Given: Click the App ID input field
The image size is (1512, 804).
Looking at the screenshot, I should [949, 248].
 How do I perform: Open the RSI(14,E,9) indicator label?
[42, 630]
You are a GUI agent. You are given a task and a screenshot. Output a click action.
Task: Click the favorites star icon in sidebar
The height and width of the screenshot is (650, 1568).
━━━━━━━━━━
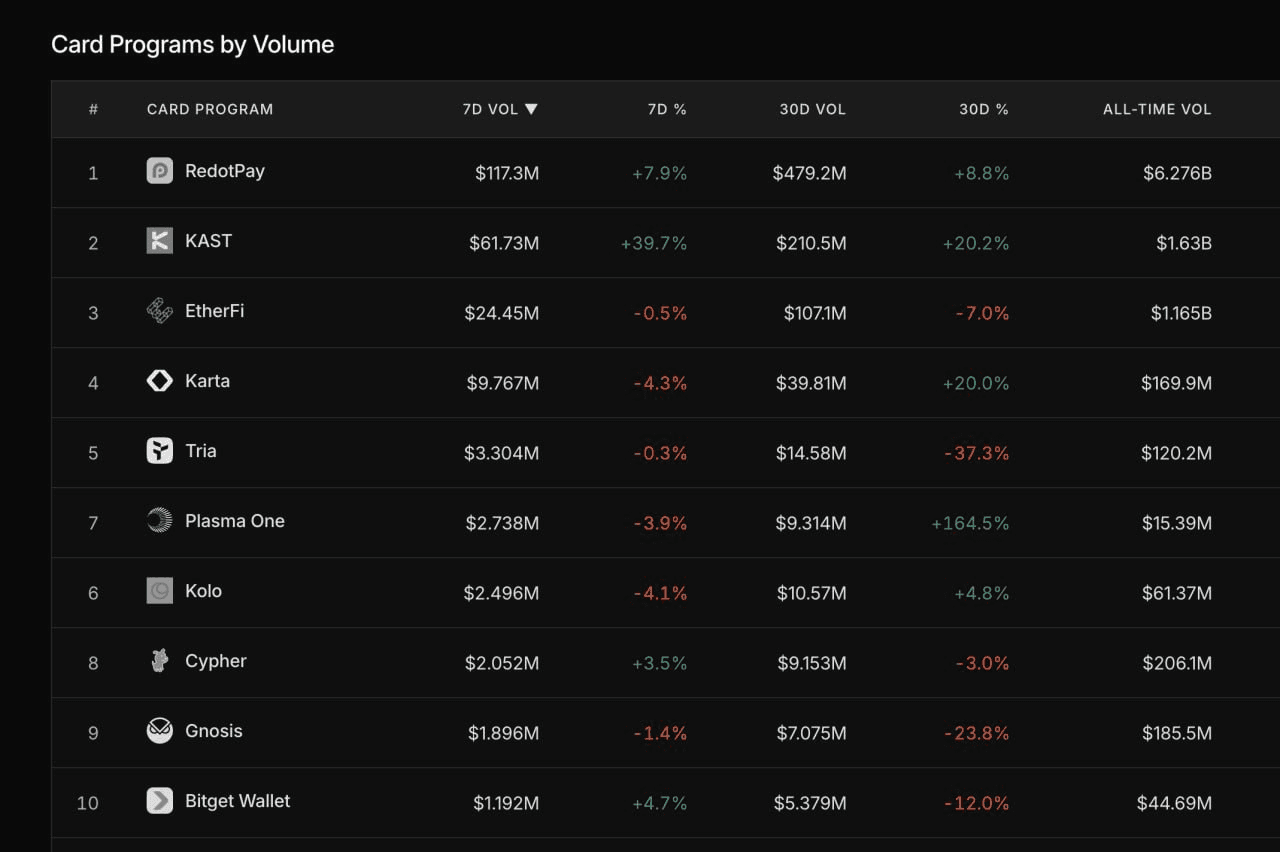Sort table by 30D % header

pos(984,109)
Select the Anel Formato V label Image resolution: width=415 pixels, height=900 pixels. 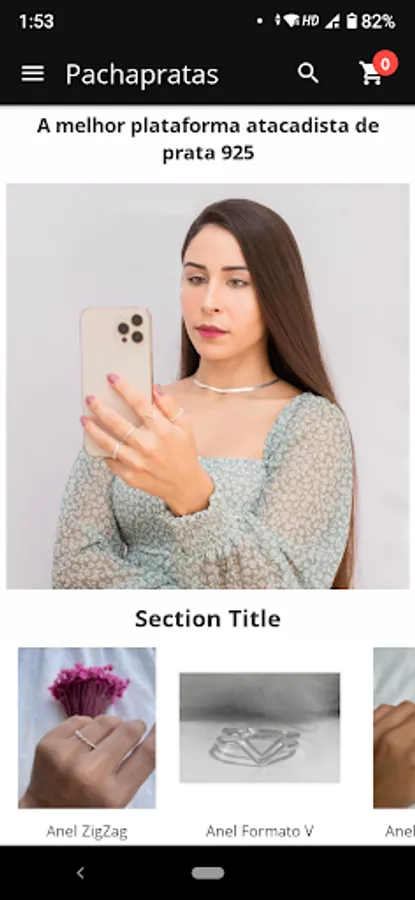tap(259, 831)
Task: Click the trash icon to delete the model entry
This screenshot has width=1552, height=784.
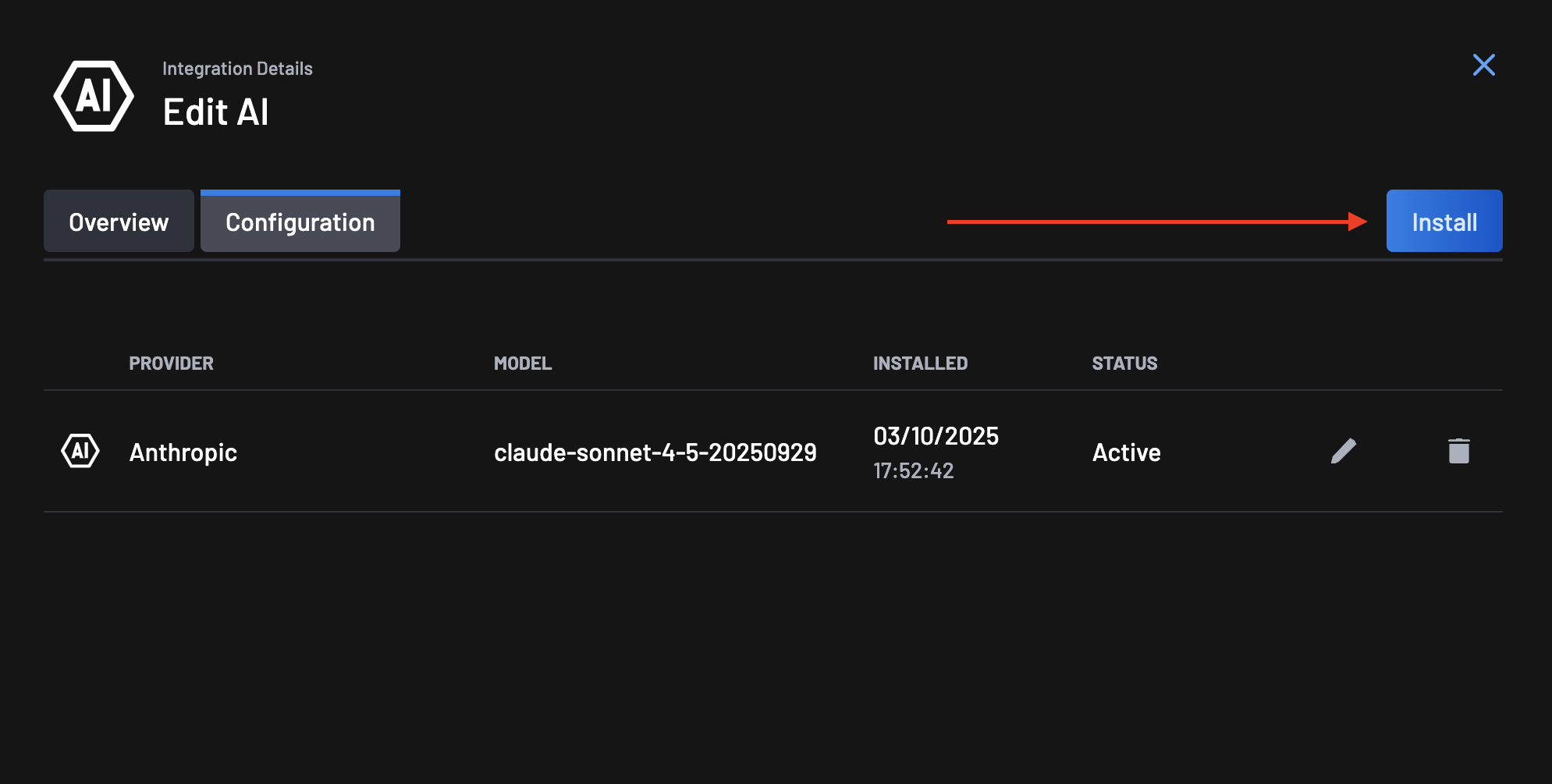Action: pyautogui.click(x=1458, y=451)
━━━━━━━━━━
#### [Task prompt]
Look above for the line containing "You are a GUI". Output from there through the line containing "The height and", exactly and inclusively.

#### [Response box]
You are a GUI agent. You are given a task and a screenshot. Output a click action.
Task: Click the favorites star icon in sidebar
The height and width of the screenshot is (650, 1568).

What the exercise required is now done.